Witam dziewczyny, jestem tu nowa i zaznaczyć chcę, że to będzie moje pierwsze dzieciątko więc jestem zielooooooooona. proszę doradźcie jak ubierać noworodka? Wiem, że nie należy go przegrzewać, ale też nie chcę go przeziębić. W szkole rodzenia położna kazała przygotować do szpitala grube rzeczy i baaaaaaaaaaaardzo gruby koc…więc na początku trzeba tak ciepło ubierać tak? A później normalnie? ale kiedy to jest to później? Wiem, że pytania mogą wydawać się śmieszne ale ja nigdy nie miałam doczynienia z noworodkiem…Dodam jeszcze ze urodzi sie pod koniec czerwca wiec pewnie będzie baaaardzo ciepło…

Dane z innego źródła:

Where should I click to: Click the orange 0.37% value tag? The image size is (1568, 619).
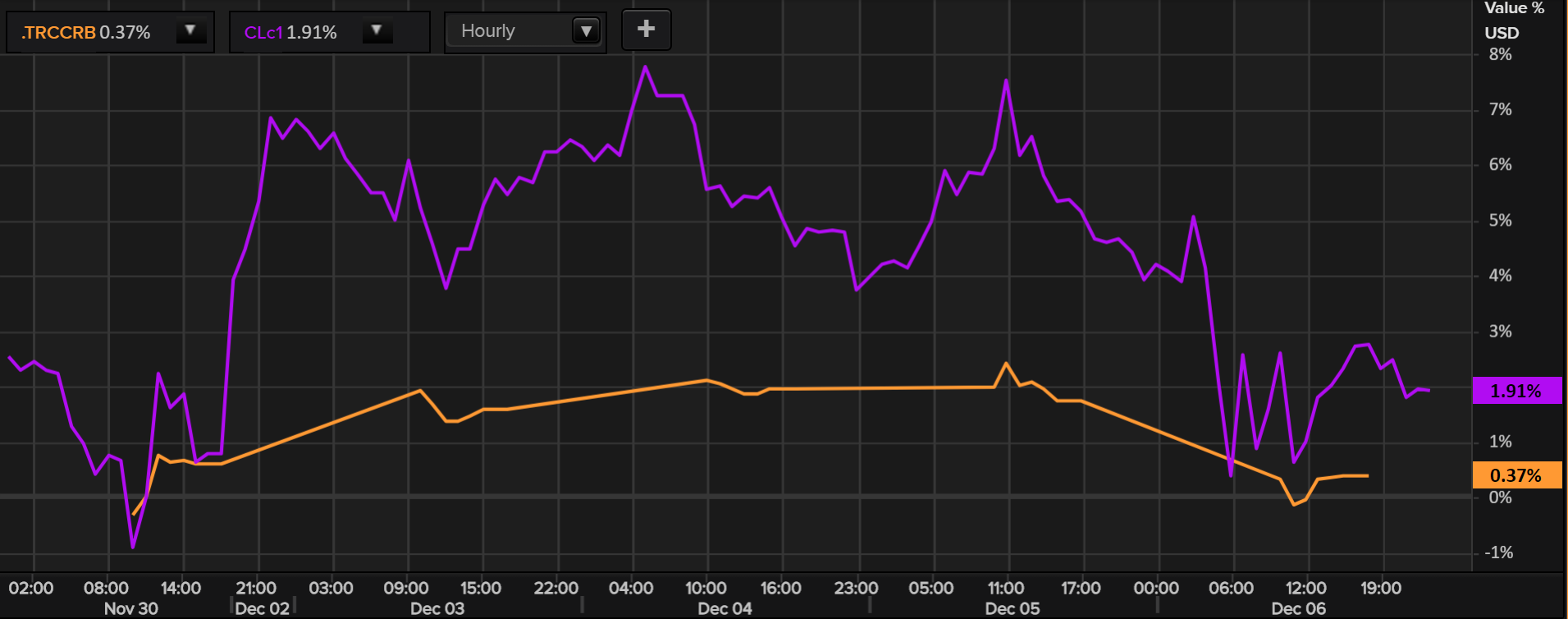[1515, 475]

Niby wszyscy mówią,żeby zakładać dziecku o jedną warstwę więcej niż sobie.
Ja urodziłam 10 sierpnia. W domu jak było gorąco zakładałam małemu body na krótki rękaw i skarpetki, nosiłam w rożku, więc i tak miał ciepło. W chłodniejsze dni kaftanik na długi rękaw i śpioszki, albo body z długim rękawem i półśpiochy. Skarpetki miał obowiązkowo. Na spacerki 2 długie rękawki - jeden to była bluza i oczywiście kocykiem przykrywałam jak było chłodniej. W dzień dzidzię stale ma się przy sobie, karmi co chwilkę, przytula, więc ogrzewamy ją własnym ciałem, ale w nocy jest jej chłodniej. Ja do spania zakładałam kaftanik z długim rękawem i pajacyka.

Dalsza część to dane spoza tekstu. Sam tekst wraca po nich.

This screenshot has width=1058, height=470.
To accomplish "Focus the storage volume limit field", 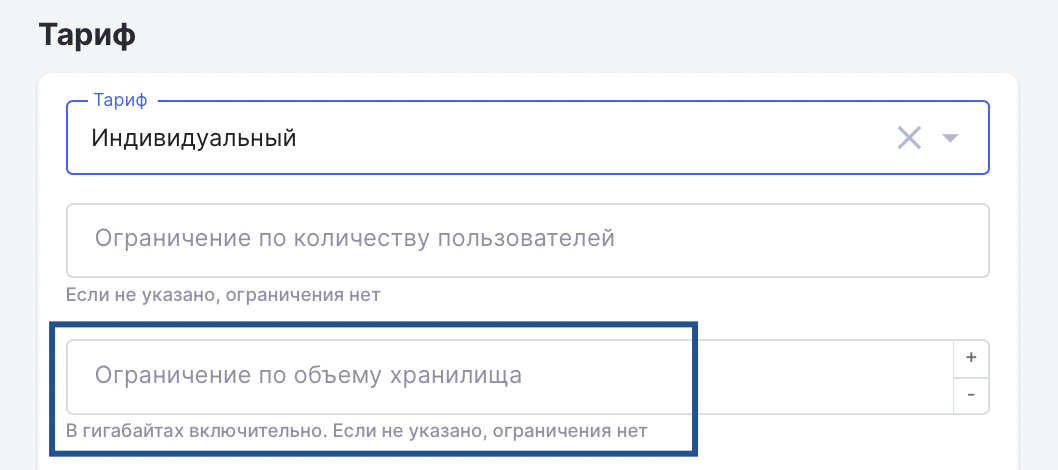I will click(x=509, y=376).
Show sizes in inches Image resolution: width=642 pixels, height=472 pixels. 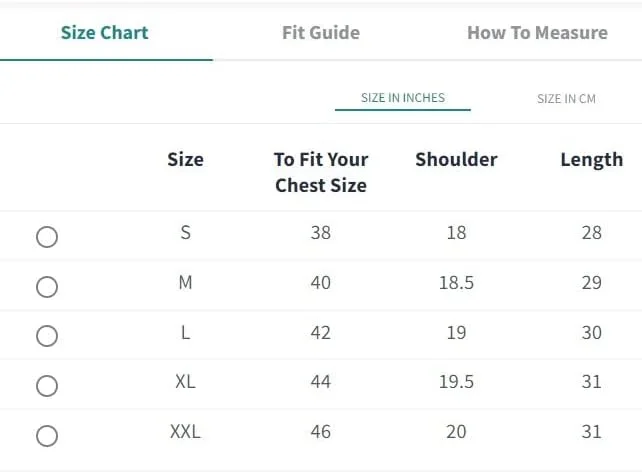pyautogui.click(x=402, y=98)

Chyba najbardziej zwracałam na to uwagę przez pierwszy miesiąc. Moje dziecko non stopa miało chłodne rączki, ale karczek ciepły, więc zimno mu nie było. Nie przejmuj się - u Ciebie też pewnie będzie podobnie:) Zanim krążenie krwi zacznie “działać” jak potrzeba trochę minie:)
Generalnie sprawdzałam, czy dziecko ma ciepły karczek. Jak chłodny - zakładałam jedną warstwę więcej, jak spocony to zdejmowałam.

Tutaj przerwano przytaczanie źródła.